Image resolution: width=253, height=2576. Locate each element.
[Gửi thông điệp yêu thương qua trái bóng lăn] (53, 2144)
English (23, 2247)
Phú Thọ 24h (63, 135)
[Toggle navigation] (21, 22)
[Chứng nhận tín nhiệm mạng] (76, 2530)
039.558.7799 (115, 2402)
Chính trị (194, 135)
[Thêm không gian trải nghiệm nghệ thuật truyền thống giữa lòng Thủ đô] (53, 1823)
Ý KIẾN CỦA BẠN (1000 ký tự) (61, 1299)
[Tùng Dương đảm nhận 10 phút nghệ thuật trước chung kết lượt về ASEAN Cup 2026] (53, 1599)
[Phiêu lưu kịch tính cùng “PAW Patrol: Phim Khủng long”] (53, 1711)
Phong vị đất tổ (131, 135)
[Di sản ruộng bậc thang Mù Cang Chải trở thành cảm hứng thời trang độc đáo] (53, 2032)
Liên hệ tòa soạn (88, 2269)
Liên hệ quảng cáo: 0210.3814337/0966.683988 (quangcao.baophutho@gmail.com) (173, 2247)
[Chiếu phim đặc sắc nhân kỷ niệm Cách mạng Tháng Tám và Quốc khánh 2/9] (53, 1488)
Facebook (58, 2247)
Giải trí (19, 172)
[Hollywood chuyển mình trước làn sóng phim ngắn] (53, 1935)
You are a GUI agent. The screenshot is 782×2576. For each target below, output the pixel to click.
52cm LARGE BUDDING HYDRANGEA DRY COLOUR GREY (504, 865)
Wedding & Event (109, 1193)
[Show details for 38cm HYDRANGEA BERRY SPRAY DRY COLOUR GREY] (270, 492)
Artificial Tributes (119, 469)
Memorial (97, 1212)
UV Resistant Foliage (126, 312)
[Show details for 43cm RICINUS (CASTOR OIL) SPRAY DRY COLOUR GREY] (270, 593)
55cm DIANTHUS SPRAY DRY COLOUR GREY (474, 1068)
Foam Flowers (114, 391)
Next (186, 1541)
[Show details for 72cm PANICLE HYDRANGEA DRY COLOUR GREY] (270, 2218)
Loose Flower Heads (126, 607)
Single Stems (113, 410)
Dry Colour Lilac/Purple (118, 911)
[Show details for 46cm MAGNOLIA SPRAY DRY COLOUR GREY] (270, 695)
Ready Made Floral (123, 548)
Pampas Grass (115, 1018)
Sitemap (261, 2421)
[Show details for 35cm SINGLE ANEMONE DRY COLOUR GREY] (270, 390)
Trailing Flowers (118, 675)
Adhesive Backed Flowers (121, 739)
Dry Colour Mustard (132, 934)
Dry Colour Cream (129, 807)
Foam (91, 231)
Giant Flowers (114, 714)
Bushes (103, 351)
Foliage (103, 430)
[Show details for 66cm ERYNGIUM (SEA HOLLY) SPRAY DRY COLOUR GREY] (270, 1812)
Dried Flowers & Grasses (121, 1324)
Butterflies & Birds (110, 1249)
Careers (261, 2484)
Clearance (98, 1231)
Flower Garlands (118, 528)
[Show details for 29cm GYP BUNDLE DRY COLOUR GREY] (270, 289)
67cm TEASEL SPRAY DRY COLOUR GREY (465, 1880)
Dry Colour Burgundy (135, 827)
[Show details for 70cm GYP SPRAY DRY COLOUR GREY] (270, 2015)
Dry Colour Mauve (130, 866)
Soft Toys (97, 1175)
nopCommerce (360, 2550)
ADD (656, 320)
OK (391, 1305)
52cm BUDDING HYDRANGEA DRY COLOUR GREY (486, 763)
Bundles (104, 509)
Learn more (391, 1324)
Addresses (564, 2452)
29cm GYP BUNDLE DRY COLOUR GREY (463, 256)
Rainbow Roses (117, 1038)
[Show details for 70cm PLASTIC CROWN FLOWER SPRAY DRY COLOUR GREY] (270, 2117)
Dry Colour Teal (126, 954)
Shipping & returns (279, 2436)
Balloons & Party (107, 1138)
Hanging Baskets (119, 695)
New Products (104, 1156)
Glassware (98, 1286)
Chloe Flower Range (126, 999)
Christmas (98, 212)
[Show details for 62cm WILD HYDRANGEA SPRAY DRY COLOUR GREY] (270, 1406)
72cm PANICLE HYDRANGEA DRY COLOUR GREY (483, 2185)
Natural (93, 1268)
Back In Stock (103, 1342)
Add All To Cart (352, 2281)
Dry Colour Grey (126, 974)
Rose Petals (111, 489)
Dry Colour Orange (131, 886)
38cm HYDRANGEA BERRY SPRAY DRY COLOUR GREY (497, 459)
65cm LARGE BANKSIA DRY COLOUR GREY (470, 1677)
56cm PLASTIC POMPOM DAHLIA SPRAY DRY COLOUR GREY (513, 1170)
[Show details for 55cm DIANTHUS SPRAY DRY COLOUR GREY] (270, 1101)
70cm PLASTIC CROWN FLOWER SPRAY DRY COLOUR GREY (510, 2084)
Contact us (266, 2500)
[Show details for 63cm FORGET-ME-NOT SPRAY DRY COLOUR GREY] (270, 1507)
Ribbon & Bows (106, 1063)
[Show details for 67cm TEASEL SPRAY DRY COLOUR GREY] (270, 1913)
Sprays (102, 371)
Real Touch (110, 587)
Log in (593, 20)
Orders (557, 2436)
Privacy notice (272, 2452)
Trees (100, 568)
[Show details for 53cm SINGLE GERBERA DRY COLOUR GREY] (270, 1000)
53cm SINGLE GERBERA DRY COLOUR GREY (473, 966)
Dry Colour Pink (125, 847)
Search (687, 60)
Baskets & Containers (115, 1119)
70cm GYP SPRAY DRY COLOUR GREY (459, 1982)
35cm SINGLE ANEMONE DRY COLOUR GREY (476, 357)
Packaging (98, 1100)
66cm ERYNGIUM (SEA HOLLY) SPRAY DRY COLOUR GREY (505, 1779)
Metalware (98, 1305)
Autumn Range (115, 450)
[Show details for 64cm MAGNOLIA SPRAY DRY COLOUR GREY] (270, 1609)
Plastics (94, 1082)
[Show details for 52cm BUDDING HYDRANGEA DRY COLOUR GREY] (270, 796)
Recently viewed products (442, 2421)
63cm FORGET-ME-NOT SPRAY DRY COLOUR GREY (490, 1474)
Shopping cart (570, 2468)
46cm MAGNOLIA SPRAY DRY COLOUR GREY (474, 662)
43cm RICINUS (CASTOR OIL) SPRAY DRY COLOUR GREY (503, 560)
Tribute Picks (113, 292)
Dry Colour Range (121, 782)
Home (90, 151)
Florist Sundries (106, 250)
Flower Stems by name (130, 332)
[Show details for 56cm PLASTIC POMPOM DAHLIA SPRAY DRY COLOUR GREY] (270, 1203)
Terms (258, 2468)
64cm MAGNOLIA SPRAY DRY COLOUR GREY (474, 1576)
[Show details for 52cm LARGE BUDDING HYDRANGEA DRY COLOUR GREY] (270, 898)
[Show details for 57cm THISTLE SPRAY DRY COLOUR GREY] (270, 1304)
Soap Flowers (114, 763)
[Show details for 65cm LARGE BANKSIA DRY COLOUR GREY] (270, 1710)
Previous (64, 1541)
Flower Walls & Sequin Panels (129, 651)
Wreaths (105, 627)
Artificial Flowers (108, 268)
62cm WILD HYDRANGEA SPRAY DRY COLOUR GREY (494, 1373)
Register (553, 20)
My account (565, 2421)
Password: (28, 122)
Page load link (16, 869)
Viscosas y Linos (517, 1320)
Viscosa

────────

### Task brief:
Look above for the line holding "Dry Colour Teal (126, 954)" and the line holding "[Show details for 53cm", then output exactly those two lines and every line between them, nothing more.

### Completed exercise:
Dry Colour Teal (126, 954)
Shipping & returns (279, 2436)
Balloons & Party (107, 1138)
Hanging Baskets (119, 695)
New Products (104, 1156)
Glassware (98, 1286)
Chloe Flower Range (126, 999)
Christmas (98, 212)
[Show details for 62cm WILD HYDRANGEA SPRAY DRY COLOUR GREY] (270, 1406)
72cm PANICLE HYDRANGEA DRY COLOUR GREY (483, 2185)
Natural (93, 1268)
Back In Stock (103, 1342)
Add All To Cart (352, 2281)
Dry Colour Grey (126, 974)
Rose Petals (111, 489)
Dry Colour Orange (131, 886)
38cm HYDRANGEA BERRY SPRAY DRY COLOUR GREY (497, 459)
65cm LARGE BANKSIA DRY COLOUR GREY (470, 1677)
56cm PLASTIC POMPOM DAHLIA SPRAY DRY COLOUR GREY (513, 1170)
[Show details for 55cm DIANTHUS SPRAY DRY COLOUR GREY] (270, 1101)
70cm PLASTIC CROWN FLOWER SPRAY DRY COLOUR GREY (510, 2084)
Contact us (266, 2500)
[Show details for 63cm FORGET-ME-NOT SPRAY DRY COLOUR GREY] (270, 1507)
Ribbon & Bows (106, 1063)
[Show details for 67cm TEASEL SPRAY DRY COLOUR GREY] (270, 1913)
Sprays (102, 371)
Real Touch (110, 587)
Log in (593, 20)
Orders (557, 2436)
Privacy notice (272, 2452)
Trees (100, 568)
[Show details for 53cm SINGLE GERBERA DRY COLOUR GREY] (270, 1000)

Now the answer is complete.